Having finally caught up to - and embraced - tabbed browsing in Internet Explorer, the ground could again be shifting for Microsoft.

Mozilla Labs has launched a competition challenging developers to re-invent the whole idea of tabbed browsing to help return to a clean and usable interface.

Tabs have become a mess as people spend a greater amount of time working and surfing in browsers, firing up more tabs that become hard to track, according to Mozilla.

The Labs Design Challenge Summer 09 is looking for ideas that help people create, navigate and manage multiple web sites within the same browser instance. Competition winners are due to be announced on July 8, 2009.

Mozilla Labs is the experimental wing of Mozilla, home to Firefox, which has been slowly nibbling away at IE's market share for years.

Tabs emerged in the late 1990s, and were initially adopted in the Mozilla Application Suite, Apple's Safari, and Opera during the early 2000s.

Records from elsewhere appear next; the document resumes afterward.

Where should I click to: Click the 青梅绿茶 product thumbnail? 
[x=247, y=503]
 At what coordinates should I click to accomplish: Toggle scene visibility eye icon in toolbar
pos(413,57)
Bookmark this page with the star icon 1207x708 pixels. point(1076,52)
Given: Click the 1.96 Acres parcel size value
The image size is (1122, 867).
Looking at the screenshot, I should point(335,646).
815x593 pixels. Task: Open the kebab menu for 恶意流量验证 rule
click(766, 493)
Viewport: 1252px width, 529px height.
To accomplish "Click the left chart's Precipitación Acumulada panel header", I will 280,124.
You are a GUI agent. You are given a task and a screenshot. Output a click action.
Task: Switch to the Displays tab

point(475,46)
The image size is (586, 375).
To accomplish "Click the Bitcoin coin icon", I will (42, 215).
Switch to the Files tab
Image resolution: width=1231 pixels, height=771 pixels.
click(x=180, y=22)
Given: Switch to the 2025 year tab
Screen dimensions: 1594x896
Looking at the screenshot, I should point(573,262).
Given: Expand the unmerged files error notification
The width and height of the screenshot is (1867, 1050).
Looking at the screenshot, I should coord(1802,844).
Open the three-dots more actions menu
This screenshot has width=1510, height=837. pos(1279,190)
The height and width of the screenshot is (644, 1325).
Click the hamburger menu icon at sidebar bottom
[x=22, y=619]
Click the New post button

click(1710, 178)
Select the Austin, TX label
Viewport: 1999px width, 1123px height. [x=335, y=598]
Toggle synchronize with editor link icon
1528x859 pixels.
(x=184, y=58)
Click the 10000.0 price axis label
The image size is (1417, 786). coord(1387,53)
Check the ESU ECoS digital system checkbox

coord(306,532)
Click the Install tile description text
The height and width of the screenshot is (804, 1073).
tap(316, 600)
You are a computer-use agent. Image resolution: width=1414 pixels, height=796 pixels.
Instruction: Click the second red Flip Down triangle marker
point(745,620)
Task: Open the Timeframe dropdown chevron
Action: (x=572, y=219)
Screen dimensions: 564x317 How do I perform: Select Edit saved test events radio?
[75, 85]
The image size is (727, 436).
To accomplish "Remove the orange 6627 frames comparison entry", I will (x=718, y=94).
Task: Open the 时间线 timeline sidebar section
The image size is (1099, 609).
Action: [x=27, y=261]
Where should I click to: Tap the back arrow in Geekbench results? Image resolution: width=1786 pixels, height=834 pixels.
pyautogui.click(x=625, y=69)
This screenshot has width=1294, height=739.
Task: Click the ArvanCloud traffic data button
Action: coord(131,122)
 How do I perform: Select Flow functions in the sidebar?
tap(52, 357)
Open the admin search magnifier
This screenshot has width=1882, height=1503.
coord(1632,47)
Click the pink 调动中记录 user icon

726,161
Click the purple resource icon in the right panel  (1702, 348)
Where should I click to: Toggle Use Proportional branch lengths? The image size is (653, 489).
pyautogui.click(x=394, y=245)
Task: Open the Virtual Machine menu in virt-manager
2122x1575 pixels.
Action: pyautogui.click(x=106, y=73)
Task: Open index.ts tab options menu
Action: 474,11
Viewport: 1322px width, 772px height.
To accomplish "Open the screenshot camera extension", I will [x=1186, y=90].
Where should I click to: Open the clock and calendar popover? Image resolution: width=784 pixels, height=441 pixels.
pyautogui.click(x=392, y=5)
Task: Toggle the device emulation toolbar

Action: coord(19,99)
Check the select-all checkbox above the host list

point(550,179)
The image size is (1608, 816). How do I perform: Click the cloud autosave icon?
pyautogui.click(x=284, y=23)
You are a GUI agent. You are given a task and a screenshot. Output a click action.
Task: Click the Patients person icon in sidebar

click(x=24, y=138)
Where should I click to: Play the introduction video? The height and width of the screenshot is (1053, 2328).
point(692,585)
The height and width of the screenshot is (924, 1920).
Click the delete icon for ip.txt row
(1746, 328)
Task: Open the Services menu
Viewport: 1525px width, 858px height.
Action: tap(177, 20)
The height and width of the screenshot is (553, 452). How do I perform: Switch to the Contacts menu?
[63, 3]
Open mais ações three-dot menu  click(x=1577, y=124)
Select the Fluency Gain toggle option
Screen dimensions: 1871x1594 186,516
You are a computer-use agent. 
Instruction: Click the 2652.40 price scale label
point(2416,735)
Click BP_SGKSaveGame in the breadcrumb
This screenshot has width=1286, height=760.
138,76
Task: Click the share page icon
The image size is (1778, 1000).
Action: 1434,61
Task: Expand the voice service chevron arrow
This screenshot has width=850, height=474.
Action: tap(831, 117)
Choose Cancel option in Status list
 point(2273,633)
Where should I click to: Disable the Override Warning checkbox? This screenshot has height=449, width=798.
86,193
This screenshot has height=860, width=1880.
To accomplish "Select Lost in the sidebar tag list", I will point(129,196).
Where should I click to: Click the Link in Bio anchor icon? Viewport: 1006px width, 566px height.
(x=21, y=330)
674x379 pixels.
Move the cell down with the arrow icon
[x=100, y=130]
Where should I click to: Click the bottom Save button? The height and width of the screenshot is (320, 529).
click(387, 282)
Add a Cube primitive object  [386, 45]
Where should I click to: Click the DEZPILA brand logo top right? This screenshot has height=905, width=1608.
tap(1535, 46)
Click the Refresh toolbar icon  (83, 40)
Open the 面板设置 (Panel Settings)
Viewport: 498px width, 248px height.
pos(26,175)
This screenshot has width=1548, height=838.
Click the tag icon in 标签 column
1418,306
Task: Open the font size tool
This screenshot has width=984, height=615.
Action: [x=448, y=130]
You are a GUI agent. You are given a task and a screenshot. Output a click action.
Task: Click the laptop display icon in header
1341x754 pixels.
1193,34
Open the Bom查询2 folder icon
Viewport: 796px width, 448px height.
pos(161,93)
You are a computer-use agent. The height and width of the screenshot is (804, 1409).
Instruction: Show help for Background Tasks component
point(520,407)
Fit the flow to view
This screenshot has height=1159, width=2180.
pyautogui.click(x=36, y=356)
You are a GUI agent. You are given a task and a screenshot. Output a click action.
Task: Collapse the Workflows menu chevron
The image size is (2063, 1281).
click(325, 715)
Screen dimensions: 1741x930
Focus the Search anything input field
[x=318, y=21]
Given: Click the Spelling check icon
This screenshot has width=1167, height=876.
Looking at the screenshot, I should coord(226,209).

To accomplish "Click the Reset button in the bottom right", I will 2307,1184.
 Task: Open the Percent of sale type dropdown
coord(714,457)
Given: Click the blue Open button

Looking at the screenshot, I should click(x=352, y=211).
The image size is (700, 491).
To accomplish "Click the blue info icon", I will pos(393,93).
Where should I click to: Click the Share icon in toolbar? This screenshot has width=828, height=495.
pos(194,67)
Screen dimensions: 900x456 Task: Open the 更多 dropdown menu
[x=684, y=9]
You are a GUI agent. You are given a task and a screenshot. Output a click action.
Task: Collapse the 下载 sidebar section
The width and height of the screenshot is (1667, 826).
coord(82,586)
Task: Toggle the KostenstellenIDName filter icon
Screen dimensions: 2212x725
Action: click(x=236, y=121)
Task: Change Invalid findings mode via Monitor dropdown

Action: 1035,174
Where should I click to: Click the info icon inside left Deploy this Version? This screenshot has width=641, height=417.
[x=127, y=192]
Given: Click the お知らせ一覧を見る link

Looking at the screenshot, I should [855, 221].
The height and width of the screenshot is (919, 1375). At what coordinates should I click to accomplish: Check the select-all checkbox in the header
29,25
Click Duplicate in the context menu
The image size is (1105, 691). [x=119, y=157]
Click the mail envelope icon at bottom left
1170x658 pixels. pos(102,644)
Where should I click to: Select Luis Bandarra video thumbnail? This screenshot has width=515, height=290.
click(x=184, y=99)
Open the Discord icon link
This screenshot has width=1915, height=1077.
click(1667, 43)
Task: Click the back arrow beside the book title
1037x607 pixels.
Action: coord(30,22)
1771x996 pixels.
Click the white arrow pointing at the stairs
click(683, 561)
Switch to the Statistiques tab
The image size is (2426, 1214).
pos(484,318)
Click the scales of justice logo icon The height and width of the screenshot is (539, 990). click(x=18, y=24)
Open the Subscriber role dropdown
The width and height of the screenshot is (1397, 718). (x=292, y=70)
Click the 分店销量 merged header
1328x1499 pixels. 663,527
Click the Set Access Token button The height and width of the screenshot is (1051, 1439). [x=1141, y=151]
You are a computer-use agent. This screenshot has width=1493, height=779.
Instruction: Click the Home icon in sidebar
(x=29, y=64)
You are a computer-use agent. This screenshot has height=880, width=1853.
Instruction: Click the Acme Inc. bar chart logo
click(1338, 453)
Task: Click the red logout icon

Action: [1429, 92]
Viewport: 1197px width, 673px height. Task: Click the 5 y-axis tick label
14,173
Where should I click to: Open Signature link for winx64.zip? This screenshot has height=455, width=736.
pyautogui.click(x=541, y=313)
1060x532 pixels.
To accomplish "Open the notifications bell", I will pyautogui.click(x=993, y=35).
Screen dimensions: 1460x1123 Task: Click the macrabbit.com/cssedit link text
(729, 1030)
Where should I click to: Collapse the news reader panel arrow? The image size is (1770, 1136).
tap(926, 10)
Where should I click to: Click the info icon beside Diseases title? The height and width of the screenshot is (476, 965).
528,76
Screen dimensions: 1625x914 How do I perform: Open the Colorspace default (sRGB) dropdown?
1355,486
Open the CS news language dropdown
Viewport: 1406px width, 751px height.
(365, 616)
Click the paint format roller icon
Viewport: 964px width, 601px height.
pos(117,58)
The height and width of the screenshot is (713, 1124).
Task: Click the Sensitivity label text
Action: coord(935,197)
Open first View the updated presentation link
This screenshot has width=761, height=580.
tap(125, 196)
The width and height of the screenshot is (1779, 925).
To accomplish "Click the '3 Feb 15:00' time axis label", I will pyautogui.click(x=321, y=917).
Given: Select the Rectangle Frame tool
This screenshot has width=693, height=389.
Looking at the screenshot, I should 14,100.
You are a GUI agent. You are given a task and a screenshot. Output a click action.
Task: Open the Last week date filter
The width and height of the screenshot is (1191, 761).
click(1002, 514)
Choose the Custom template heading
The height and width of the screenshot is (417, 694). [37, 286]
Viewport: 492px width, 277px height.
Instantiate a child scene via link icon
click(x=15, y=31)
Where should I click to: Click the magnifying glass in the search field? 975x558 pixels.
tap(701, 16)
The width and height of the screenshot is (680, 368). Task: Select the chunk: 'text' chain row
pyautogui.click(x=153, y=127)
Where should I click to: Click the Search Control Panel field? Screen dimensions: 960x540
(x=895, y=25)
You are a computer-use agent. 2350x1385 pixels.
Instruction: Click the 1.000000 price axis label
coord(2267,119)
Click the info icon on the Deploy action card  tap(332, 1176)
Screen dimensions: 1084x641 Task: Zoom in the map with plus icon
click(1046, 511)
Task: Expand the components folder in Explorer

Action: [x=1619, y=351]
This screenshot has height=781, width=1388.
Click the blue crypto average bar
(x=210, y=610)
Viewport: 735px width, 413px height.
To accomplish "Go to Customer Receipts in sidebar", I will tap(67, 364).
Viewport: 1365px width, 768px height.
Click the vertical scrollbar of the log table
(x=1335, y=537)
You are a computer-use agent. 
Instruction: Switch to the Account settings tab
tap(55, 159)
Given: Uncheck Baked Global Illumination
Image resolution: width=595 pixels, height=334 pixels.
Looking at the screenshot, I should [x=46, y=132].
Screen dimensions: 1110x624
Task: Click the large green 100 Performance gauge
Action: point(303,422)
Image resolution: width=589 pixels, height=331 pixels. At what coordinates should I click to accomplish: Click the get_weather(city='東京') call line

Tabs were a minor revolution for internet users because they meant that rather than having to keep opening new versions of your browser for each site you wanted to view, killing the machine's performance and exposing yourself to crashes, you could work within one browser.

It was just about that time - 2003 - when Microsoft began down playing the importance of the browser, suggesting there was nowhere really left for the browser to go. IE program manager Brian Countryman said there would be no more standalone versions of IE after the then planned IE 6 Service Pack 1. All future versions would be part of Windows. Countryman's scripted Q&A on Microsoft's site is no longer available, but you can read an extract here.

Firefox clearly changed that thinking and one of its features - tabs - debuted in IE 7.0 in 2006, and this spring, IE 8.0 introduced the ability to group tabs. This was Microsoft's take on addressing the growing tabs problem.

At the crux of the issue is tabs worked on slow machines, with dial-up internet connection where ten browser sessions was considered a lot, according to Mozilla.

"Today, 20 plus parallel sessions are quite common; the browser is more of an operating system than a data display application; we use it to manage the web as a shared hard drive. However, if you have more than seven or eight tabs open they become pretty much useless. And tabs don't work well if you use them with heterogeneous information," Mozilla Labs' site said.